Teague’s award-winning set design for “The Father,” a French play written by Florian Zeller that looks at a man’s struggle with Alzheimer’s disease, used stylistic movement, disappearing props and darker colors on stage in order to paint an emotionally affecting and visually powerful story.

“The first thing the director said to me was, ‘I want the main character to be able to walk up to something, touch it and have it disappear,’” Teague said. “My goal was to create the illusion of a structured world that disintegrated into a cold and vast void.”

Teague took the director’s request and ran with it.
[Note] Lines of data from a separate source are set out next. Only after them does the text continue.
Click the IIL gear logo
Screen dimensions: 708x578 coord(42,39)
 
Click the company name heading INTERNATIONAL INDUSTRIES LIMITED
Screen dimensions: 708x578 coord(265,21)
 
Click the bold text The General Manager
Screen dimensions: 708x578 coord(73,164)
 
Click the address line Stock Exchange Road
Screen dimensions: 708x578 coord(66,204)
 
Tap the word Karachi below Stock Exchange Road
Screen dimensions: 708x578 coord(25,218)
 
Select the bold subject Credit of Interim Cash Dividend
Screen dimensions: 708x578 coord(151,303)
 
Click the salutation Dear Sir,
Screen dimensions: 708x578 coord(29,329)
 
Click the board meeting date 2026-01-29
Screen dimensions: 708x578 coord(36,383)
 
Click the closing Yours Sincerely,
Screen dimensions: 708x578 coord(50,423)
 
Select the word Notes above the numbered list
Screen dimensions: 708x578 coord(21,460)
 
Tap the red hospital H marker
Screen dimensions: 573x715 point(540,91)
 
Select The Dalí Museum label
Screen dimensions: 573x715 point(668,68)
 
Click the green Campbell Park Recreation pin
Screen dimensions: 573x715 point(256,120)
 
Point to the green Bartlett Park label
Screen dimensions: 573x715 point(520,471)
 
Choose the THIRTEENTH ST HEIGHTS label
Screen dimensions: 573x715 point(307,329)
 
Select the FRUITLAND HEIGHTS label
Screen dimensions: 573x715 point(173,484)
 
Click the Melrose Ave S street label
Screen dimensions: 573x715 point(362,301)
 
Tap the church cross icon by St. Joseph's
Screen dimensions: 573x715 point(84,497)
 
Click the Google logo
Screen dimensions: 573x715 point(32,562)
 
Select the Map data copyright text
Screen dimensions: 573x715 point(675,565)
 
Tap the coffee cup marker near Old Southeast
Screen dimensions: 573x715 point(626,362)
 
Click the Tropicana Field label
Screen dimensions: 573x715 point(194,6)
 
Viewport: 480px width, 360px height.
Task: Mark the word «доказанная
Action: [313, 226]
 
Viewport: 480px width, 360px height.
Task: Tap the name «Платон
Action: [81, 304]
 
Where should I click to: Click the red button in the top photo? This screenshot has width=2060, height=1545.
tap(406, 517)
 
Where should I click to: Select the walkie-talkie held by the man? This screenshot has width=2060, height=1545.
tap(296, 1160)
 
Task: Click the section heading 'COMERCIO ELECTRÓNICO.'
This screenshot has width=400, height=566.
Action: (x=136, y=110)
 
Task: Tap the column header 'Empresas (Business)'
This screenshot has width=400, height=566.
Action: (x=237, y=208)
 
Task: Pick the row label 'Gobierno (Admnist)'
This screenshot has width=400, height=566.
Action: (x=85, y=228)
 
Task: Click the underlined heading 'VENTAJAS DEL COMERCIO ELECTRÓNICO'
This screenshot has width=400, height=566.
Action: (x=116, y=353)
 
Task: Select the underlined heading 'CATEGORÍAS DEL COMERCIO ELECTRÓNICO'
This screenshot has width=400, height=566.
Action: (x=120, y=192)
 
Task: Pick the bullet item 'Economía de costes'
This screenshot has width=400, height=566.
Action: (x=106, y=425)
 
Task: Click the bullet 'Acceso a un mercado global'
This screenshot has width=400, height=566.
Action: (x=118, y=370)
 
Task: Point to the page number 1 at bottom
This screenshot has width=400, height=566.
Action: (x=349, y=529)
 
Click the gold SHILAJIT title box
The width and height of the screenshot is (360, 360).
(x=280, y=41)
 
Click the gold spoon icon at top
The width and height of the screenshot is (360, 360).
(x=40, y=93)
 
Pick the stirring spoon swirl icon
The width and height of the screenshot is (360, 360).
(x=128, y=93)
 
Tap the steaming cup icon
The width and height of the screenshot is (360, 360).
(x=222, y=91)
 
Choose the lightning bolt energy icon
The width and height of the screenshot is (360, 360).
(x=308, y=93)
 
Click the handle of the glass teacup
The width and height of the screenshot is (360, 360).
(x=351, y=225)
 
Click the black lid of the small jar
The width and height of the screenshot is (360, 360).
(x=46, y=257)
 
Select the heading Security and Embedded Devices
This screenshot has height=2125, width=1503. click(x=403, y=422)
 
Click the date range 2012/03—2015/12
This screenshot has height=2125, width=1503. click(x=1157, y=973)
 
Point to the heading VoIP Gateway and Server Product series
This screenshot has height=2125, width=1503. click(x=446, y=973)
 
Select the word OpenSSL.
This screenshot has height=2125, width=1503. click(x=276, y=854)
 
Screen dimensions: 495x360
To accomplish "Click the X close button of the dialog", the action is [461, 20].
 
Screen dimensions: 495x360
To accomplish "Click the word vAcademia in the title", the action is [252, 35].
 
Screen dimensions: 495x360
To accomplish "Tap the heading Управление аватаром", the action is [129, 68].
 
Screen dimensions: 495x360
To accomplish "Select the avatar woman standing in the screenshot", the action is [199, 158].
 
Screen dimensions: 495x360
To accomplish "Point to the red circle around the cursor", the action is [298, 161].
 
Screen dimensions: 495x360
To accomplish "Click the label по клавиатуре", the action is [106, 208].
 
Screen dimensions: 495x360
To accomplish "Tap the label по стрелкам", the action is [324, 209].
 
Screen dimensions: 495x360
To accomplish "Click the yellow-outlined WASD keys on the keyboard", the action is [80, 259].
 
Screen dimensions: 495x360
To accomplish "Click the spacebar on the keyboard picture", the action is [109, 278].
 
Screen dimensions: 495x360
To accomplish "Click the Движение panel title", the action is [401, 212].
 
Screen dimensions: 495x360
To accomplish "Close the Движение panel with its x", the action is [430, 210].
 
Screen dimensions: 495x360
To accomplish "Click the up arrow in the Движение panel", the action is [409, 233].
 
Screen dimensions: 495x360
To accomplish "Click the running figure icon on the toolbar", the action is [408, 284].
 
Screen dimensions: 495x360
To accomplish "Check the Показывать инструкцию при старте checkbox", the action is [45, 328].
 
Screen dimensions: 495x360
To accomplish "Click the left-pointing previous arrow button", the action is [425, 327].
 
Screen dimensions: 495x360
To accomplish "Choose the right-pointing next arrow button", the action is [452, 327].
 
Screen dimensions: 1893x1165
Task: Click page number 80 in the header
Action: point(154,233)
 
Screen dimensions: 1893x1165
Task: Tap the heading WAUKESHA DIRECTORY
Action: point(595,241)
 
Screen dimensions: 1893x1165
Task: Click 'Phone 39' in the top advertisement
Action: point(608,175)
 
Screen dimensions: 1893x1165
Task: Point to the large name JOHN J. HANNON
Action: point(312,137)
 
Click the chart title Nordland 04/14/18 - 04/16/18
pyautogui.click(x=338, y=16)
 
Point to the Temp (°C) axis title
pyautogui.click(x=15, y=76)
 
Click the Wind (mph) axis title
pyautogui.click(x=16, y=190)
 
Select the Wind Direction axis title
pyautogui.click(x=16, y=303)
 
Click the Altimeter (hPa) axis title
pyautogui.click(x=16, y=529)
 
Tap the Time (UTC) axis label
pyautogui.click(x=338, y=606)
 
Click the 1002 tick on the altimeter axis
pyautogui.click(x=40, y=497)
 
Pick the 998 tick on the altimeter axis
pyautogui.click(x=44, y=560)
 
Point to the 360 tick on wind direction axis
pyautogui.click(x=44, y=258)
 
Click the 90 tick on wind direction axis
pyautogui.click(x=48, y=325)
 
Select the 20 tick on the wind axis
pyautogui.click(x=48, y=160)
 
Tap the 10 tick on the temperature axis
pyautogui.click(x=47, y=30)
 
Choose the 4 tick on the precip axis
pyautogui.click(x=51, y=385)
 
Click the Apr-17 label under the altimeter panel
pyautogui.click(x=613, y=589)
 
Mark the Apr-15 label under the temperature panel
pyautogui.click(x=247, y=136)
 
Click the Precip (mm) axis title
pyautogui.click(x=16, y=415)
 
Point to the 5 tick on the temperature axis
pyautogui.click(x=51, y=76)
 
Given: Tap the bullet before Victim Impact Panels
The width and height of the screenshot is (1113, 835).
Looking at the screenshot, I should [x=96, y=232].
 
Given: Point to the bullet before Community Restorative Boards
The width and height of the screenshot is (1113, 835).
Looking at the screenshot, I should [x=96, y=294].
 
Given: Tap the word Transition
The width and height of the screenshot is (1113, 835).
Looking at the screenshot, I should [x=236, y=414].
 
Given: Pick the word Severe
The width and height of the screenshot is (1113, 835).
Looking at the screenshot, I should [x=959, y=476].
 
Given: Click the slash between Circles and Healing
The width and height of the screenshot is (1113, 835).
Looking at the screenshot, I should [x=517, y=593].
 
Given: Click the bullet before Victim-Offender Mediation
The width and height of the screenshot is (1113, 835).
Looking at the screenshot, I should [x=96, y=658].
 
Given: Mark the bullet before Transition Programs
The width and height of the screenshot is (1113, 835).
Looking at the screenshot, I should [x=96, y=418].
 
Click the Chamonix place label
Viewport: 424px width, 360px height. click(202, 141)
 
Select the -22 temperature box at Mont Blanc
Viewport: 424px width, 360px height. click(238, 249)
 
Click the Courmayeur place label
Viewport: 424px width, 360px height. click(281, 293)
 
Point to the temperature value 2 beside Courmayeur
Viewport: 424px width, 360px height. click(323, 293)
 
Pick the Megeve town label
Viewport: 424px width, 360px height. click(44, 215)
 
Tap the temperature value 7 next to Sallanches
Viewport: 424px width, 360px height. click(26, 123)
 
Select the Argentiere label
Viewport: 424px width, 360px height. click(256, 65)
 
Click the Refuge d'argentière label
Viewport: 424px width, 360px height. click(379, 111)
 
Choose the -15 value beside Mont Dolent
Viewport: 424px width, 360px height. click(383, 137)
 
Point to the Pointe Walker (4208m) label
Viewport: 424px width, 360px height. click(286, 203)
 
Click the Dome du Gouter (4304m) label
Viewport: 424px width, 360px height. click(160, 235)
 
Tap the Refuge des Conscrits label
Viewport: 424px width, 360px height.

He designed the set so pictures, chairs, bookshelves and other props would disappear as the story progressed, leaving only actors and emotions on stage. He did it by designing things like fold-up shelves and removing props from the stage inconspicuously using actors in grey Tyvek suits.

At the Kennedy Center event, Teague was able to network with colleagues in the theater industry, receive internship opportunities and meet internationally known designers. Moving forward, Teague hopes to get a job and earn a graduate degree at the University of Washington while studying under Tony Award-nominated designer G.W. “Skip” Mercier.

“Theater is magic art for the community; poetry is magic art for the individual,” Teague said. “We have a great program, and we don’t have a whole lot of representation. We’re on the map in the theater world now.”